▼
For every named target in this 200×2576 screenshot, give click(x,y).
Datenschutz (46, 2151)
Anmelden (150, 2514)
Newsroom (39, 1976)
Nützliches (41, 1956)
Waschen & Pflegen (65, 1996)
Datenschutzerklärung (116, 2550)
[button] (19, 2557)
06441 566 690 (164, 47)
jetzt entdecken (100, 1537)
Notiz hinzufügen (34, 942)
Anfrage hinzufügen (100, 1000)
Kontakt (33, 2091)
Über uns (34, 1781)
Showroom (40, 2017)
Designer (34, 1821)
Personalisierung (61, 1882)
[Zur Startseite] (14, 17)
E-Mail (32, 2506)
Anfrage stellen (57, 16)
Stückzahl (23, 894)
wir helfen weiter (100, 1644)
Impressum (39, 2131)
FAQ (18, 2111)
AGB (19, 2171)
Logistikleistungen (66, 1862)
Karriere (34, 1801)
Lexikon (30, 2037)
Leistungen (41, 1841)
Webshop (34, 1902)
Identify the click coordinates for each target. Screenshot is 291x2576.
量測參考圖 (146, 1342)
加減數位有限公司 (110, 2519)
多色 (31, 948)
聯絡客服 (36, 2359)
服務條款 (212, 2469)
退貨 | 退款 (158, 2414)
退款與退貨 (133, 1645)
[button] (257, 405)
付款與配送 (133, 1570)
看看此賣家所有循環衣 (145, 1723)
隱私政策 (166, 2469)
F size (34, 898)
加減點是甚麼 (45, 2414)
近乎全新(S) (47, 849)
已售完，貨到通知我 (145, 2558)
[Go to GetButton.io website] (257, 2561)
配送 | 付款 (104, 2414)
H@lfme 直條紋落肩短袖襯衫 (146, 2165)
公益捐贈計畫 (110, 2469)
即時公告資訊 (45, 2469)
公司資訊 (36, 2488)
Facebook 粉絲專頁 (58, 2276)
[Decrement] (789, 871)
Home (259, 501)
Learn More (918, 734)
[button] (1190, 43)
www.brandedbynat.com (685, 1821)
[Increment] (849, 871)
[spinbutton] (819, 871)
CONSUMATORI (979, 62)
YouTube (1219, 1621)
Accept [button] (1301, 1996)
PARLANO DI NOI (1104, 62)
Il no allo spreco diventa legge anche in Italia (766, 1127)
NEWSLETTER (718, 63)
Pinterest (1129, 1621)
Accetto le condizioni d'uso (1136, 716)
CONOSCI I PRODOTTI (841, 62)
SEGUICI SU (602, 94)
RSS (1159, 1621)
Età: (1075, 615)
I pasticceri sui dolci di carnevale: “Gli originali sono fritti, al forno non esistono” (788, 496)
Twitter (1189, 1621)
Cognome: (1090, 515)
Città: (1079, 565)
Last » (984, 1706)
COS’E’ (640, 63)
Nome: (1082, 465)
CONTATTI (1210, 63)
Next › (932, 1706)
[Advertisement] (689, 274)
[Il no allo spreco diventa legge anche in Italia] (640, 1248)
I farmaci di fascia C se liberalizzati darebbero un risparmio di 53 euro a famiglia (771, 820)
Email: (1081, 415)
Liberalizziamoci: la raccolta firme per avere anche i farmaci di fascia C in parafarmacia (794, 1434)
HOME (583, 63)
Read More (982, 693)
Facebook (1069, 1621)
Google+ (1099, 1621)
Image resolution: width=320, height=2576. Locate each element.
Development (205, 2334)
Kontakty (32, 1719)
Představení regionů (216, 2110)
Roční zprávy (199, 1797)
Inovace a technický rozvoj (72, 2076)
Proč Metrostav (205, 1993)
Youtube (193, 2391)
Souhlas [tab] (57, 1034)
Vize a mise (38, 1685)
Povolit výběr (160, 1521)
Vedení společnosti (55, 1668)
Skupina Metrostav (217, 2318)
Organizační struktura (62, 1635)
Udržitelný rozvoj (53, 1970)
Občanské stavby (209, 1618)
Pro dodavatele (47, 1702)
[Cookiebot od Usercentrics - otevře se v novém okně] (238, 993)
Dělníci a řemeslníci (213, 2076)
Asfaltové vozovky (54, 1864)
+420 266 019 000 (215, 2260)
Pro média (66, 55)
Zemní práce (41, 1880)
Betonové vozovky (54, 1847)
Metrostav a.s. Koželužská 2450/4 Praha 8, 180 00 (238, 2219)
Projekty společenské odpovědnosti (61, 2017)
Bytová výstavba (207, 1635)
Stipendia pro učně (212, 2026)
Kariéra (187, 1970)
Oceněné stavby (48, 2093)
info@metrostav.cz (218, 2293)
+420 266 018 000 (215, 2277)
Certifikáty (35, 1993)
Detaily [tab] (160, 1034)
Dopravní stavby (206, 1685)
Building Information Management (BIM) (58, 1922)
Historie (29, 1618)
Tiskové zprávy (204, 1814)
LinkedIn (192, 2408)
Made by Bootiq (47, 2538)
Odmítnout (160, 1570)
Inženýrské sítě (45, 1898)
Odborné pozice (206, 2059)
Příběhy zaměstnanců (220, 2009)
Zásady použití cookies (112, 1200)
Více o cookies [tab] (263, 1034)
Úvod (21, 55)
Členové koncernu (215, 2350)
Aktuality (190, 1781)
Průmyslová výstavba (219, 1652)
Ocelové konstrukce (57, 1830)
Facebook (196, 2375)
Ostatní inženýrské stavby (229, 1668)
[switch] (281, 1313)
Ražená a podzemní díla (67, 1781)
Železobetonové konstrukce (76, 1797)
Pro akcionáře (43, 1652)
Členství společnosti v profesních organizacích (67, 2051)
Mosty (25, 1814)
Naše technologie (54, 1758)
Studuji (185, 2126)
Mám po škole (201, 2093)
▲
**Assignment**
Every line of the listing must be written out again exactly.

**Exercise solution**
For every named target in this 200×2576 screenshot, give click(x,y).
Datenschutz (46, 2151)
Anmelden (150, 2514)
Newsroom (39, 1976)
Nützliches (41, 1956)
Waschen & Pflegen (65, 1996)
Datenschutzerklärung (116, 2550)
[button] (19, 2557)
06441 566 690 (164, 47)
jetzt entdecken (100, 1537)
Notiz hinzufügen (34, 942)
Anfrage hinzufügen (100, 1000)
Kontakt (33, 2091)
Über uns (34, 1781)
Showroom (40, 2017)
Designer (34, 1821)
Personalisierung (61, 1882)
[Zur Startseite] (14, 17)
E-Mail (32, 2506)
Anfrage stellen (57, 16)
Stückzahl (23, 894)
wir helfen weiter (100, 1644)
Impressum (39, 2131)
FAQ (18, 2111)
AGB (19, 2171)
Logistikleistungen (66, 1862)
Karriere (34, 1801)
Lexikon (30, 2037)
Leistungen (41, 1841)
Webshop (34, 1902)
Identify the click coordinates for each target. Screenshot is 291x2576.
量測參考圖 (146, 1342)
加減數位有限公司 (110, 2519)
多色 (31, 948)
聯絡客服 (36, 2359)
服務條款 (212, 2469)
退貨 | 退款 (158, 2414)
退款與退貨 (133, 1645)
[button] (257, 405)
付款與配送 (133, 1570)
看看此賣家所有循環衣 (145, 1723)
隱私政策 (166, 2469)
F size (34, 898)
加減點是甚麼 (45, 2414)
近乎全新(S) (47, 849)
已售完，貨到通知我 (145, 2558)
[Go to GetButton.io website] (257, 2561)
配送 | 付款 (104, 2414)
H@lfme 直條紋落肩短袖襯衫 (146, 2165)
公益捐贈計畫 (110, 2469)
即時公告資訊 (45, 2469)
公司資訊 (36, 2488)
Facebook 粉絲專頁 (58, 2276)
[Decrement] (789, 871)
Home (259, 501)
Learn More (918, 734)
[button] (1190, 43)
www.brandedbynat.com (685, 1821)
[Increment] (849, 871)
[spinbutton] (819, 871)
CONSUMATORI (979, 62)
YouTube (1219, 1621)
Accept [button] (1301, 1996)
PARLANO DI NOI (1104, 62)
Il no allo spreco diventa legge anche in Italia (766, 1127)
NEWSLETTER (718, 63)
Pinterest (1129, 1621)
Accetto le condizioni d'uso (1136, 716)
CONOSCI I PRODOTTI (841, 62)
SEGUICI SU (602, 94)
RSS (1159, 1621)
Età: (1075, 615)
I pasticceri sui dolci di carnevale: “Gli originali sono fritti, al forno non esistono” (788, 496)
Twitter (1189, 1621)
Cognome: (1090, 515)
Città: (1079, 565)
Last » (984, 1706)
COS’E’ (640, 63)
Nome: (1082, 465)
CONTATTI (1210, 63)
Next › (932, 1706)
[Advertisement] (689, 274)
[Il no allo spreco diventa legge anche in Italia] (640, 1248)
I farmaci di fascia C se liberalizzati darebbero un risparmio di 53 euro a famiglia (771, 820)
Email: (1081, 415)
Liberalizziamoci: la raccolta firme per avere anche i farmaci di fascia C in parafarmacia (794, 1434)
HOME (583, 63)
Read More (982, 693)
Facebook (1069, 1621)
Google+ (1099, 1621)
Image resolution: width=320, height=2576. Locate each element.
Development (205, 2334)
Kontakty (32, 1719)
Představení regionů (216, 2110)
Roční zprávy (199, 1797)
Inovace a technický rozvoj (72, 2076)
Proč Metrostav (205, 1993)
Youtube (193, 2391)
Souhlas [tab] (57, 1034)
Vize a mise (38, 1685)
Povolit výběr (160, 1521)
Vedení společnosti (55, 1668)
Skupina Metrostav (217, 2318)
Organizační struktura (62, 1635)
Udržitelný rozvoj (53, 1970)
Občanské stavby (209, 1618)
Pro dodavatele (47, 1702)
[Cookiebot od Usercentrics - otevře se v novém okně] (238, 993)
Dělníci a řemeslníci (213, 2076)
Asfaltové vozovky (54, 1864)
+420 266 019 000 (215, 2260)
Pro média (66, 55)
Zemní práce (41, 1880)
Betonové vozovky (54, 1847)
Metrostav a.s. Koželužská 2450/4 Praha 8, 180 00 (238, 2219)
Projekty společenské odpovědnosti (61, 2017)
Bytová výstavba (207, 1635)
Stipendia pro učně (212, 2026)
Kariéra (187, 1970)
Oceněné stavby (48, 2093)
info@metrostav.cz (218, 2293)
+420 266 018 000 (215, 2277)
Certifikáty (35, 1993)
Detaily [tab] (160, 1034)
Dopravní stavby (206, 1685)
Building Information Management (BIM) (58, 1922)
Historie (29, 1618)
Tiskové zprávy (204, 1814)
LinkedIn (192, 2408)
Made by Bootiq (47, 2538)
Odmítnout (160, 1570)
Inženýrské sítě (45, 1898)
Odborné pozice (206, 2059)
Příběhy zaměstnanců (220, 2009)
Zásady použití cookies (112, 1200)
Více o cookies [tab] (263, 1034)
Úvod (21, 55)
Členové koncernu (215, 2350)
Aktuality (190, 1781)
Průmyslová výstavba (219, 1652)
Ocelové konstrukce (57, 1830)
Facebook (196, 2375)
Ostatní inženýrské stavby (229, 1668)
[switch] (281, 1313)
Ražená a podzemní díla (67, 1781)
Železobetonové konstrukce (76, 1797)
Pro akcionáře (43, 1652)
Členství společnosti v profesních organizacích (67, 2051)
Mosty (25, 1814)
Naše technologie (54, 1758)
Studuji (185, 2126)
Mám po škole (201, 2093)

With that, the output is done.